§ Exercise details:
Among the lines below, take the one holding "This screenshot has height=425, width=1127.", the one holding "Expand the Report type Aggregate P&L dropdown", and all lines between them. Set them down exactly.

+ + + +

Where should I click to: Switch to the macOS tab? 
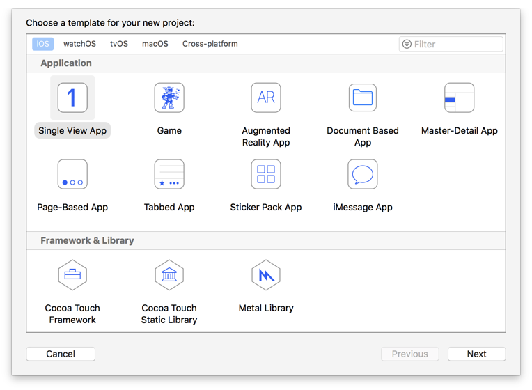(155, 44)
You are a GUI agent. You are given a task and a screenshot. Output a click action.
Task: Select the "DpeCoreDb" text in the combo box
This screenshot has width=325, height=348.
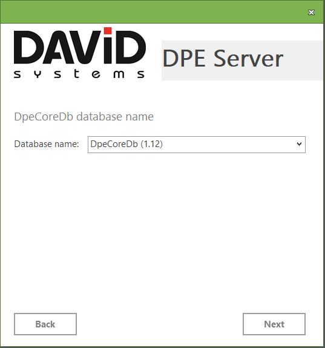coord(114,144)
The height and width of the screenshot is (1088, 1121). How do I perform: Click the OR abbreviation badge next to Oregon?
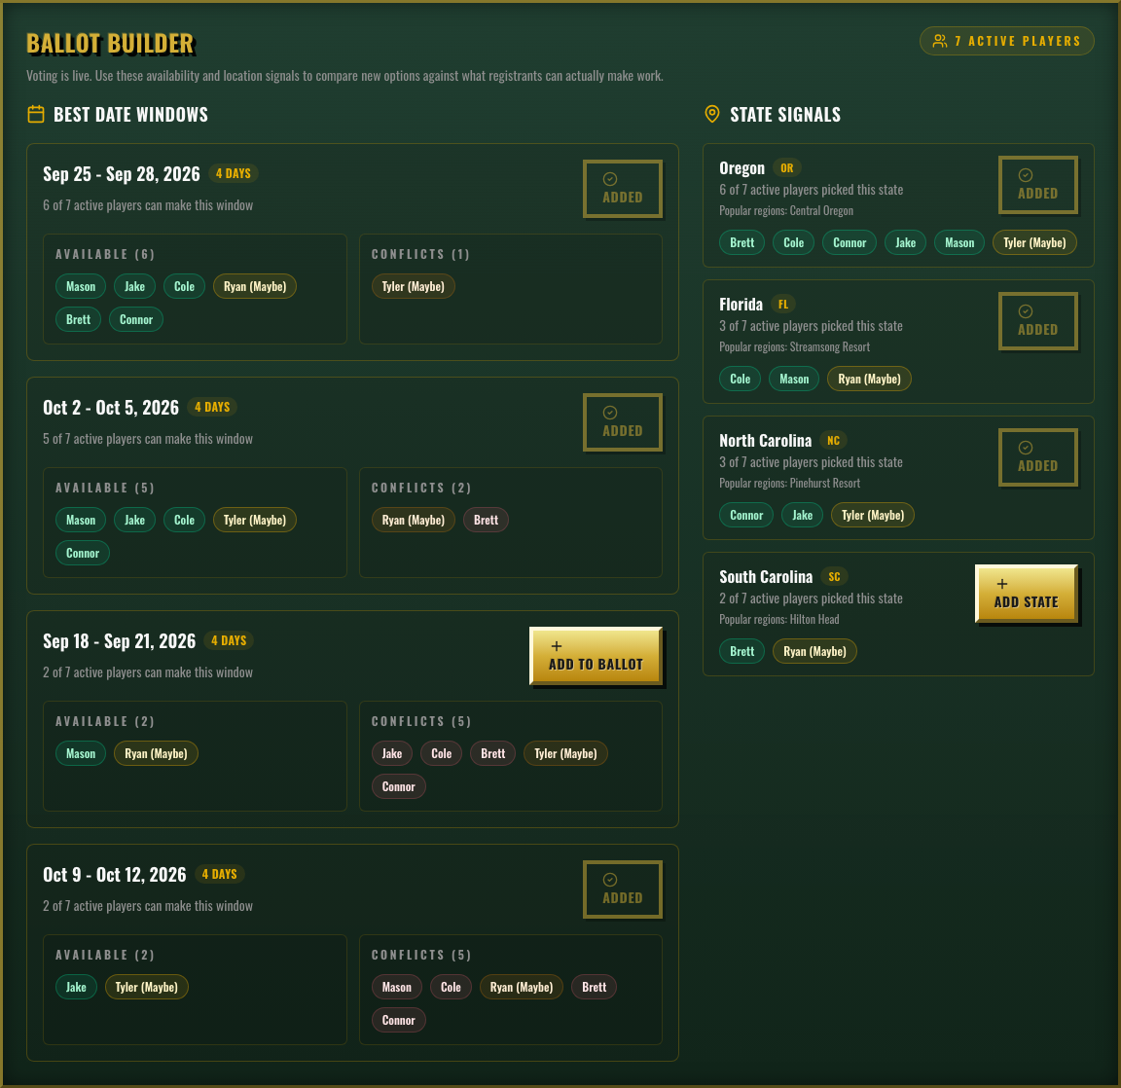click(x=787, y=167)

+ + + +

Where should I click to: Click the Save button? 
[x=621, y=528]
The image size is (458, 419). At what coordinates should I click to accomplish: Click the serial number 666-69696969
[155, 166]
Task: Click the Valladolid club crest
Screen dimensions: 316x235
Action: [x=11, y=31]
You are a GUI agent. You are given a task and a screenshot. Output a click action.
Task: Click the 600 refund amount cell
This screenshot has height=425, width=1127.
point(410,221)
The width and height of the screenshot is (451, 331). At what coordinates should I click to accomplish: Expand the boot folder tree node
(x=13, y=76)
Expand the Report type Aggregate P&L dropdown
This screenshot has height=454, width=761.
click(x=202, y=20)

+ + + +

§ Reply to the exercise:
This screenshot has height=425, width=1127.
point(410,221)
The width and height of the screenshot is (451, 331). At what coordinates should I click to accomplish: Expand the boot folder tree node
(x=13, y=76)
Expand the Report type Aggregate P&L dropdown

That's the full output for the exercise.